● **Assignment**
The required output is every entry, printed exactly as written.

Data in this exercise section start

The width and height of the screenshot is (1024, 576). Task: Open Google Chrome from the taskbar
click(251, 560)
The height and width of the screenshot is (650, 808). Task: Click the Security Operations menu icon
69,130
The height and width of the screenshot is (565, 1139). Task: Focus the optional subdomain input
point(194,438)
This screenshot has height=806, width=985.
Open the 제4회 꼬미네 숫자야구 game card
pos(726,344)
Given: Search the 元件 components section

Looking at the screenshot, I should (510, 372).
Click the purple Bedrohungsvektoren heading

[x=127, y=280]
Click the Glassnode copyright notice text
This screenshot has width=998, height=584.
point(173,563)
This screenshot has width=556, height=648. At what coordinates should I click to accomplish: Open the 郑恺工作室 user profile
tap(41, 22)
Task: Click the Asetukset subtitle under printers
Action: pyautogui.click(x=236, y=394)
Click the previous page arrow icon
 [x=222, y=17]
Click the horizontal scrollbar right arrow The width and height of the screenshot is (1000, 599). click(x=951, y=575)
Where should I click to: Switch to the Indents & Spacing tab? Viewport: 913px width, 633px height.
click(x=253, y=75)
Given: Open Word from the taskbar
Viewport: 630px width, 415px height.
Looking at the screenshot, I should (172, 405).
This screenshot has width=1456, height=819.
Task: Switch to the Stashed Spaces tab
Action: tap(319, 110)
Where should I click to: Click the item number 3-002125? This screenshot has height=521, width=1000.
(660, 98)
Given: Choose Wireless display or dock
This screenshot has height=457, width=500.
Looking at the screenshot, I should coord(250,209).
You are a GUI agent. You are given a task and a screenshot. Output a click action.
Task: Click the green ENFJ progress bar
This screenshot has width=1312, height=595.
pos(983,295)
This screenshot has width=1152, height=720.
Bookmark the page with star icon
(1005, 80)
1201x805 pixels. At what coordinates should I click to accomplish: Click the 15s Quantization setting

Data in this exercise section end

● **Exercise solution**
The width and height of the screenshot is (1024, 576). Task: Open Google Chrome from the taskbar
click(251, 560)
The height and width of the screenshot is (650, 808). Task: Click the Security Operations menu icon
69,130
The height and width of the screenshot is (565, 1139). Task: Focus the optional subdomain input
point(194,438)
This screenshot has height=806, width=985.
Open the 제4회 꼬미네 숫자야구 game card
pos(726,344)
Given: Search the 元件 components section

Looking at the screenshot, I should (510, 372).
Click the purple Bedrohungsvektoren heading

[x=127, y=280]
Click the Glassnode copyright notice text
This screenshot has width=998, height=584.
point(173,563)
This screenshot has width=556, height=648. At what coordinates should I click to accomplish: Open the 郑恺工作室 user profile
tap(41, 22)
Task: Click the Asetukset subtitle under printers
Action: pyautogui.click(x=236, y=394)
Click the previous page arrow icon
 [x=222, y=17]
Click the horizontal scrollbar right arrow The width and height of the screenshot is (1000, 599). click(x=951, y=575)
Where should I click to: Switch to the Indents & Spacing tab? Viewport: 913px width, 633px height.
click(x=253, y=75)
Given: Open Word from the taskbar
Viewport: 630px width, 415px height.
Looking at the screenshot, I should (172, 405).
This screenshot has width=1456, height=819.
Task: Switch to the Stashed Spaces tab
Action: tap(319, 110)
Where should I click to: Click the item number 3-002125? This screenshot has height=521, width=1000.
(660, 98)
Given: Choose Wireless display or dock
This screenshot has height=457, width=500.
Looking at the screenshot, I should coord(250,209).
You are a GUI agent. You are given a task and a screenshot. Output a click action.
Task: Click the green ENFJ progress bar
This screenshot has width=1312, height=595.
pos(983,295)
This screenshot has width=1152, height=720.
Bookmark the page with star icon
(1005, 80)
1201x805 pixels. At what coordinates should I click to accomplish: Click the 15s Quantization setting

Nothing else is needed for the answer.